Traditionally, air sampling for the study of microorganisms is carried out by either filtering the air on a growth medium or filters that are later incubated. However, the most part of the biodiversity of an ecosystem is not cultivable. Aware of this limitation, UPM researchers have designed a device capable of going beyond and to achieve a global overview of the "aerobiota."
Accordingly, researchers have developed a new portable autonomous collector of particles in the air in which the air entry is produced by the inertia when coupled to a device or vehicle (car, bus, train, tram, metro, etc.). The air passes into a collecting system through an opening front hole, and then the air crosses a micro-perforated metal plate used as a filter. The resulting particles are collected in an adhesive-coated plate. By varying the vehicle speed in which the system is coupled, we can modify the airflow and the total volume sampled. The system has a low-cost, compact and reusable design.
The development of this new sensor has been carried out by the UPM research group of Bioengineering and Materials (BIO-MAT) in the framework of a joint research program of the Community of Madrid, AIRBIOTA-CM. This consortium aims to improve the biological pollution knowledge of urban air.
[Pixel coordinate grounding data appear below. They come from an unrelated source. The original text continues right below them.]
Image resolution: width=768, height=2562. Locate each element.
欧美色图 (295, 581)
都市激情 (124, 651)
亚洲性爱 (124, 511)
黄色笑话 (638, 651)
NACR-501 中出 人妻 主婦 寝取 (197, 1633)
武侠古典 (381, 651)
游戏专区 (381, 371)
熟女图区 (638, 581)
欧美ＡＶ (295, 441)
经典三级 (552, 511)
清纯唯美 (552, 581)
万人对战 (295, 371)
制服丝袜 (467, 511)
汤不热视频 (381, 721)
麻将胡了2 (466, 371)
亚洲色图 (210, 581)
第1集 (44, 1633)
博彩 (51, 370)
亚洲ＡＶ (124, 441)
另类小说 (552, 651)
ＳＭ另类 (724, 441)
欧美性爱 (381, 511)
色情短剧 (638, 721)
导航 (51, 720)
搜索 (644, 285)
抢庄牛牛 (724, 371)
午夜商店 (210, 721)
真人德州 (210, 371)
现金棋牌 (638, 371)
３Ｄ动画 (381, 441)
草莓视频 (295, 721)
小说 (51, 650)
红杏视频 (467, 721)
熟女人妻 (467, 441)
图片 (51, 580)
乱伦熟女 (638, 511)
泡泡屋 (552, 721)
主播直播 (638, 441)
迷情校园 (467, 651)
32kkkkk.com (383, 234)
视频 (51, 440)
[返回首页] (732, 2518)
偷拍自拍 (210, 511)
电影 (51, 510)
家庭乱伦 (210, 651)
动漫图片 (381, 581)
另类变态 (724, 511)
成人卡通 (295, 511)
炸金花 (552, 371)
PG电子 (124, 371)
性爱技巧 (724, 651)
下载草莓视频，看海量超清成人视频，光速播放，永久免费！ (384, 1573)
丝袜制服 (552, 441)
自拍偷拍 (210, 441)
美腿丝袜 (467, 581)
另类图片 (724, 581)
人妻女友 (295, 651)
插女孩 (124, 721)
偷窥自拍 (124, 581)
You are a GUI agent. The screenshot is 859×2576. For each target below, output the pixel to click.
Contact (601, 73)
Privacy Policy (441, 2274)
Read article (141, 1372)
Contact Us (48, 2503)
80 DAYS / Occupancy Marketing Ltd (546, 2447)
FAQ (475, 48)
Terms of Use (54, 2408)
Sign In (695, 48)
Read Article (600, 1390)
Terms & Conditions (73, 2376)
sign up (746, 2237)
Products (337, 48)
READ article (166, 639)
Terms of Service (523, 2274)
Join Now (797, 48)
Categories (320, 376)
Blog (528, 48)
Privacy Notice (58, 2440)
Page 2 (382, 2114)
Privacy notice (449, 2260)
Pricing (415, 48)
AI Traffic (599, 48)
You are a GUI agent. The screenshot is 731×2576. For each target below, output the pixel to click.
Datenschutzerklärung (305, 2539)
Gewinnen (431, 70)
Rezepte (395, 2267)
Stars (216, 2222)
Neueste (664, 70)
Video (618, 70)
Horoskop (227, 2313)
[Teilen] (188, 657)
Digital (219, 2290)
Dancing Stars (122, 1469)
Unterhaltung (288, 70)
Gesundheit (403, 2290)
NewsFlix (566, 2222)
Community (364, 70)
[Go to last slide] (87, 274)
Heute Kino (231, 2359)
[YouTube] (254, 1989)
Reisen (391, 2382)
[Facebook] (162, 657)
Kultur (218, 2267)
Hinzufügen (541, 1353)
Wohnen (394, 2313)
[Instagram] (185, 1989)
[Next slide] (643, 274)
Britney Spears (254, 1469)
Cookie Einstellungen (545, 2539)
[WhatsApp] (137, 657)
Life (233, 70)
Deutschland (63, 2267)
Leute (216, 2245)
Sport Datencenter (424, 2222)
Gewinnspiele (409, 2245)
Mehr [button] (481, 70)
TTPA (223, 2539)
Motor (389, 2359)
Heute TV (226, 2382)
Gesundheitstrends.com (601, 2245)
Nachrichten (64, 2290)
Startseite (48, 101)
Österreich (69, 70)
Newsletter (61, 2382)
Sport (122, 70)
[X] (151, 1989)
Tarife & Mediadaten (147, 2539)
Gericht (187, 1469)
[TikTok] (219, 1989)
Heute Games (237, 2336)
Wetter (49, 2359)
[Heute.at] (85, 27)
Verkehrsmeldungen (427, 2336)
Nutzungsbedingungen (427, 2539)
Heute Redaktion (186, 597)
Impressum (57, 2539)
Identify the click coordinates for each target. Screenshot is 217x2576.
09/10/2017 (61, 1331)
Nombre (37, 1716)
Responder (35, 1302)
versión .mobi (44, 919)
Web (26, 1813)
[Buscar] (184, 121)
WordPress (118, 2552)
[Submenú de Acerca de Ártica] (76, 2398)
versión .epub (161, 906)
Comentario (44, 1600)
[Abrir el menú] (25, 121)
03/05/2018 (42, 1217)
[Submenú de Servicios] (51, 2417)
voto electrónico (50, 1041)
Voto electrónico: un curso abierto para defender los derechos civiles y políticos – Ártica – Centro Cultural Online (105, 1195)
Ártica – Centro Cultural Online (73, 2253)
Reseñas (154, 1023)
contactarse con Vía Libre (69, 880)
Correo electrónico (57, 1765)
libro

By using advanced molecular biology techniques such as the massive DNA sequencing, the captured particles are analyzed in order to identify human and animal pathogens, allergens and their prevalence in different seasons in the Community of Madrid.
Besides, considering that recent scientific data suggests a possible biodiversity according to the height, the new system will also allow us to study the air biota at different heights by using drones. According to UPM researchers, "the collected data will be assessed to develop mathematical models that will allow us to predict changes in the aerobiota composition based on factors such as height, weather or proximity to either industrial or urban environments."